Required work:
Below are the records. Retype exactly the lines between the lines holding "Task: Filter results by Viking chip" and "Image resolution: width=790", inclusive.

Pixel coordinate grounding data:
◆ ◆ ◆ ◆ ◆ ◆ ◆

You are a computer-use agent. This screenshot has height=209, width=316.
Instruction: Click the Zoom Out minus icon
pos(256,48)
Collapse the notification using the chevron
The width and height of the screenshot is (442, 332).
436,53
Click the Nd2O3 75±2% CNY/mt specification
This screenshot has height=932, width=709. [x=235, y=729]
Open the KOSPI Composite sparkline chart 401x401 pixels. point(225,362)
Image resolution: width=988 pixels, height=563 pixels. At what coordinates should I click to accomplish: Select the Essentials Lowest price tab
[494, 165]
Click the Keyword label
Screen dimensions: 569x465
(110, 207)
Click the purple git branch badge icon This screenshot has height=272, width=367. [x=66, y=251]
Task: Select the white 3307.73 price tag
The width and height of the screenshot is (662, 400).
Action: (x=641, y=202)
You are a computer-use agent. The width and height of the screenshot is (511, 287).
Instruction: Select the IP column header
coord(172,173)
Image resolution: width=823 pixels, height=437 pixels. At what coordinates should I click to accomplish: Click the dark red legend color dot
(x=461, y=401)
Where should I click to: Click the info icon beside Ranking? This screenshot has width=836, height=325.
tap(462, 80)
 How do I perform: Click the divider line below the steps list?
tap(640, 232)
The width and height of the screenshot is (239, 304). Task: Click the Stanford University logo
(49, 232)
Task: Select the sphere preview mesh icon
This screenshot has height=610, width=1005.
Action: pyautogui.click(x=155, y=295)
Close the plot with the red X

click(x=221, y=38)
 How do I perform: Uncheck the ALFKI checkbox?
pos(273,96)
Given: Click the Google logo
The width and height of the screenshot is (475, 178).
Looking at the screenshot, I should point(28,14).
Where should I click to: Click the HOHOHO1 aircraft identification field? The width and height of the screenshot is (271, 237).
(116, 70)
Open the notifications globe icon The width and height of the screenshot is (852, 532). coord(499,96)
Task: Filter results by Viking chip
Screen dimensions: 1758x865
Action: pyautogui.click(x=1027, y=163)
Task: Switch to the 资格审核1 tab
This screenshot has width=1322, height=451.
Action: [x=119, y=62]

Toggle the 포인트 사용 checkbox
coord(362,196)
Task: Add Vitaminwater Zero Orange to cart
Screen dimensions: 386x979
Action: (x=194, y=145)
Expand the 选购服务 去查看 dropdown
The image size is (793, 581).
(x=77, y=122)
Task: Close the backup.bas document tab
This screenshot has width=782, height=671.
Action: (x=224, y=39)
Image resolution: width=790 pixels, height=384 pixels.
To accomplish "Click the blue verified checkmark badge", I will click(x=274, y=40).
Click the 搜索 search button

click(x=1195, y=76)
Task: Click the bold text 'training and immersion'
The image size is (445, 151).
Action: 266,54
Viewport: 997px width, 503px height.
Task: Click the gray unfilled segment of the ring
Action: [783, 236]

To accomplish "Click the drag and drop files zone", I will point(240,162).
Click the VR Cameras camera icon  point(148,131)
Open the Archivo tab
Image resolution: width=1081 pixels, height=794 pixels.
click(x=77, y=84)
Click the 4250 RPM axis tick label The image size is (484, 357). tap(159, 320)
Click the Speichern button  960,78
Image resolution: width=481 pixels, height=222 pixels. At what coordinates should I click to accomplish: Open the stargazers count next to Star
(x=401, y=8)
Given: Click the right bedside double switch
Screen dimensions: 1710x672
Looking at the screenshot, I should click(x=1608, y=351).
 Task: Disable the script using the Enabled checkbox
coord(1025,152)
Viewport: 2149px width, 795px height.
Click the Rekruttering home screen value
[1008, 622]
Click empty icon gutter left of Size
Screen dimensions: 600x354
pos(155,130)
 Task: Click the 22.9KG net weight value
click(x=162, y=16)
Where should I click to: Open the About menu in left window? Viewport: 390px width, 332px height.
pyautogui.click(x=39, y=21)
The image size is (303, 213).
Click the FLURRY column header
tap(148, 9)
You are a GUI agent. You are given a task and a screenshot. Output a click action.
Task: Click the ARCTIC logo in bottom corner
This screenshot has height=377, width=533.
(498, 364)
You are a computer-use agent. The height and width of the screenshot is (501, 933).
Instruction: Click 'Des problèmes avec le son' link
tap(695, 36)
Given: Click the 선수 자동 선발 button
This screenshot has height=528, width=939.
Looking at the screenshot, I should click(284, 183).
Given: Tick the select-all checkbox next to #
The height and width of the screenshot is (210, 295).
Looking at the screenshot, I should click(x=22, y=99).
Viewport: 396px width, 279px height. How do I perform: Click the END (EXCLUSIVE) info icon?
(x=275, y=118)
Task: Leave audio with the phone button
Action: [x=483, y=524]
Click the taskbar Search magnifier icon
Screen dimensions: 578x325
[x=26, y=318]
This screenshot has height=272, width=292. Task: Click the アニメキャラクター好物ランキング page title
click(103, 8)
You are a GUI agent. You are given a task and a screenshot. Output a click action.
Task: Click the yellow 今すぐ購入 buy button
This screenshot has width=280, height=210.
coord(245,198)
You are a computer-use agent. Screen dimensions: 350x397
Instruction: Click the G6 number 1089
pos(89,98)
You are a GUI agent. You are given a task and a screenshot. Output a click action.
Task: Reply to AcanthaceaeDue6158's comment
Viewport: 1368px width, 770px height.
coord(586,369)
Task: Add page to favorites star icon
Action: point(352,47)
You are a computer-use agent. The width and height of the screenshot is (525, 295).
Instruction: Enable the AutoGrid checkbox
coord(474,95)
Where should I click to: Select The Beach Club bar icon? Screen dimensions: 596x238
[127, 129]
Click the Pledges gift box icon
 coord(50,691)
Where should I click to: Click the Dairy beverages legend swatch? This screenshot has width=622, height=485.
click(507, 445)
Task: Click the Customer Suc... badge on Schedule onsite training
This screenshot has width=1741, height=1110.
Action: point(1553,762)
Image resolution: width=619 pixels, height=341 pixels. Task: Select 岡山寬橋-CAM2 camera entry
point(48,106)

◆ ◆ ◆ ◆ ◆ ◆ ◆

Task result:
Task: Filter results by Viking chip
Screen dimensions: 1758x865
Action: pyautogui.click(x=1027, y=163)
Task: Switch to the 资格审核1 tab
This screenshot has width=1322, height=451.
Action: [x=119, y=62]

Toggle the 포인트 사용 checkbox
coord(362,196)
Task: Add Vitaminwater Zero Orange to cart
Screen dimensions: 386x979
Action: (x=194, y=145)
Expand the 选购服务 去查看 dropdown
The image size is (793, 581).
(x=77, y=122)
Task: Close the backup.bas document tab
This screenshot has width=782, height=671.
Action: (x=224, y=39)
Image resolution: width=790 pixels, height=384 pixels.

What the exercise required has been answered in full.